Our faith helps us believe in miracles, but do science and technology disprove them? To discuss, Father Dave welcomes back friend of the show Jesuit priest and president of the Magis Center, Father Robert Spitzer. His latest book is called, “Christ, Science, and Reason: What We Can Know About Jesus, Mary, and Miracles.”
Father Spitzer was president of Gonzaga University for 11 years, and describes his intellectual journey while attending the school as an undergrad. “I found the Jesuits to be obviously intellectually stimulating at that time. I had some physics professors and good philosophy professors…without those people who took an interest in me and answered my many, many questions, I think I would not be where I am today,” he says.
Father Dave notes that Father Spitzer’s curiosity helps him engage with those who have questions about faith. Father Spitzer says, “I have to admit I’m an analytic and I understand the analytical personality. ‘Ask away,’ is what I say.”
LISTEN: Father Robert Spitzer Explains the Science Behind the Shroud of Turin
“The Blessed Virgin Mary had predicted on three separate occasions that this miracle was going to happen on October 13th when the sun was at its high point,” Father Spitzer explains. “The crowd of 40,000, many of them who were hostile to Catholicism, saw the sun first starting to spin on its own axis.” He describes how the sun emitted different colors, and then appeared to veer towards the earth. Father Spitzer says this phenomena was earth’s atmosphere acting as a lens and says, “It’s refracting and magnifying the sun’s heat and it’s drying the ground. It was raining all night and [this phenomena] was drying the people’s clothes.”
“So the major thing is how could such a lens be out there? Obviously, one theory is it could just be a supernatural lens. Our Lady just went voila and created this lens; that’s certainly possible; she certainly has the power to do that,” Father Spitzer continues. “But on the other hand, physicist Stanley Jaki said, ‘There is one physical explanation you could make. You’d have to bring multiple different, very unusual occurrences together at a single point at the exact time, place, and day that the Blessed Virgin Mary said.”

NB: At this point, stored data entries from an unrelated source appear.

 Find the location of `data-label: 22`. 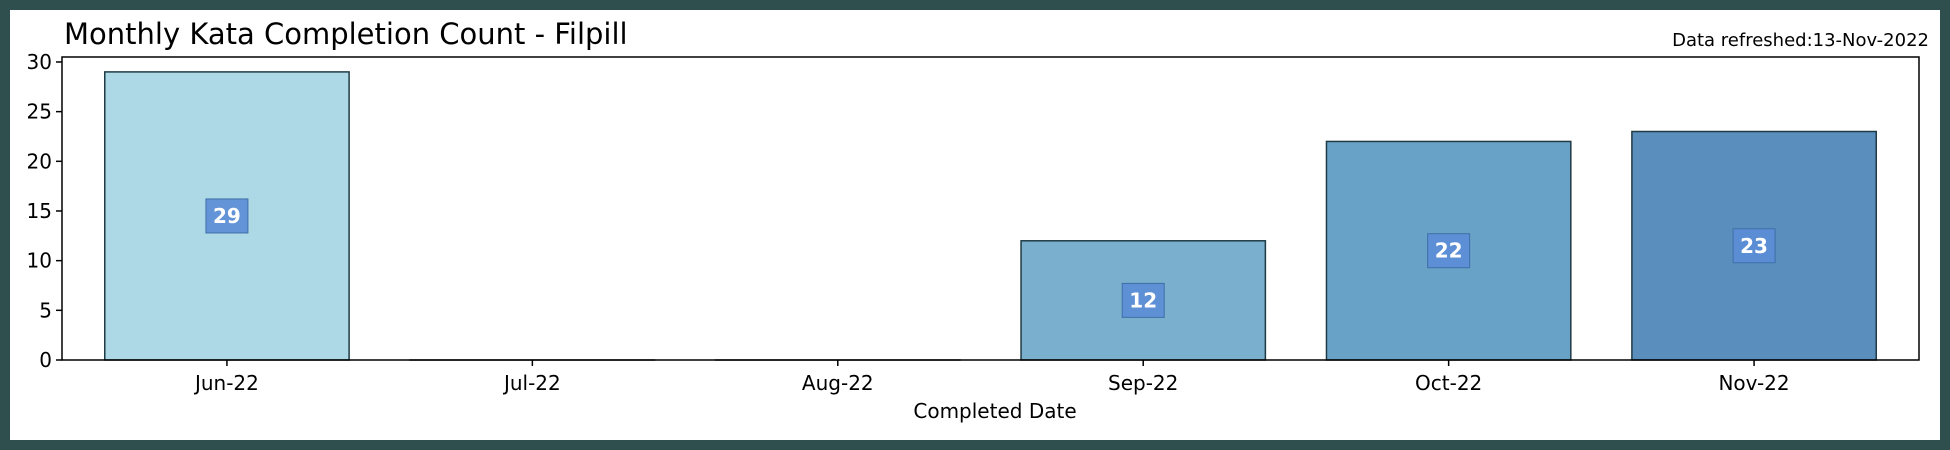

data-label: 22 is located at coordinates (1449, 251).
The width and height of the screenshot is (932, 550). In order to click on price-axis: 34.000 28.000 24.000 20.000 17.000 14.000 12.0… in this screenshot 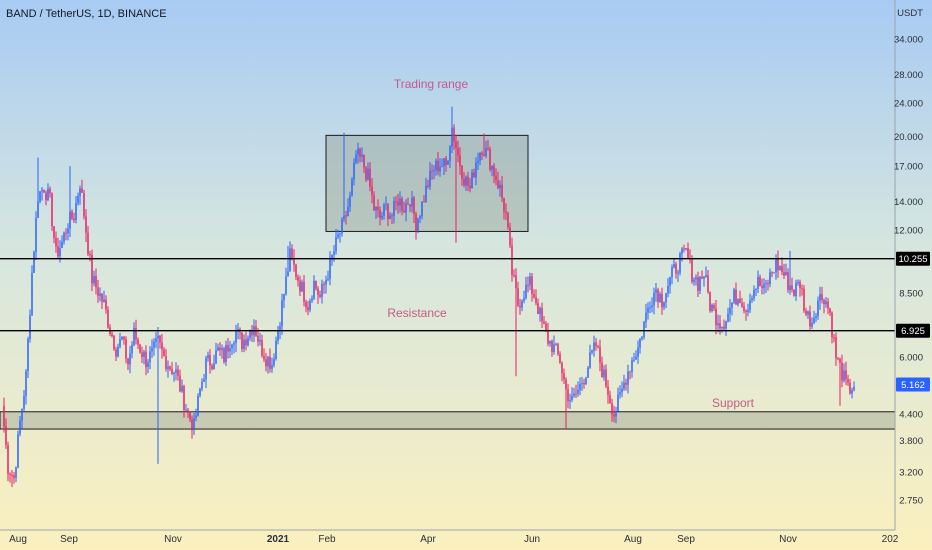, I will do `click(908, 258)`.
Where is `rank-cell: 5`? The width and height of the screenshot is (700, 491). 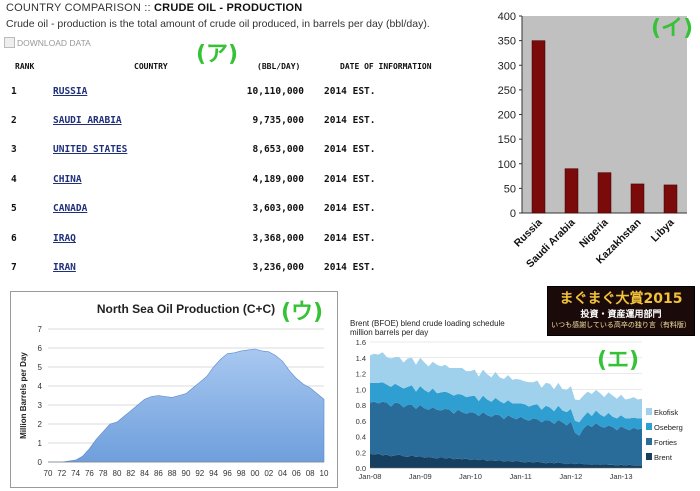
rank-cell: 5 is located at coordinates (14, 208).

“The odds of this happening are like [many trillions] to one against. That’s like the monkey typing the first half of Macbeth by random tapping of the keys perfectly in a single try,” he adds. “It was so evident [a miracle occurred] that even the head of the Masons, the biggest paper in Portugal actually put on the front page that the sun did dance at Fatima.”
Next, Father Spitzer discusses Eucharistic miracles, specifically instances where heart tissue was growing out of a consecrated Host. “It has the molecular atomic structure of bread, but growing out of it is clearly a living heart tissue from the upper left ventricle,” he begins. “It has these very interesting macrophages and white blood cells – these are healing cells that normally die when a body is disconnected from an embodied circulatory system.” He notes that these white blood cells would usually die a few hours after being disconnected from a body, but this consecrated Host had these active cells “performing healing functions” as if it is still connected.
“To begin with, you think, ‘Wow, that’s really impossible. How do we know that some guy just didn’t get a piece of heart tissue and attach it to a consecrated Host in some fashion?’” Father Spitzer cites the findings of two scientists Drs. Maria Elżbieta Sobaniec-Łotowska and Stanisław Sulkowski who examined a Eucharistic miracle in Poland.
“They subjected the tissue to electron microscopic analysis, and what they found was that the living heart tissue was connected to the non-living molecular structure of the bread,” Father Spitzer says. “We don’t have the technology to reproduce that with two completely different substances on that refined level.”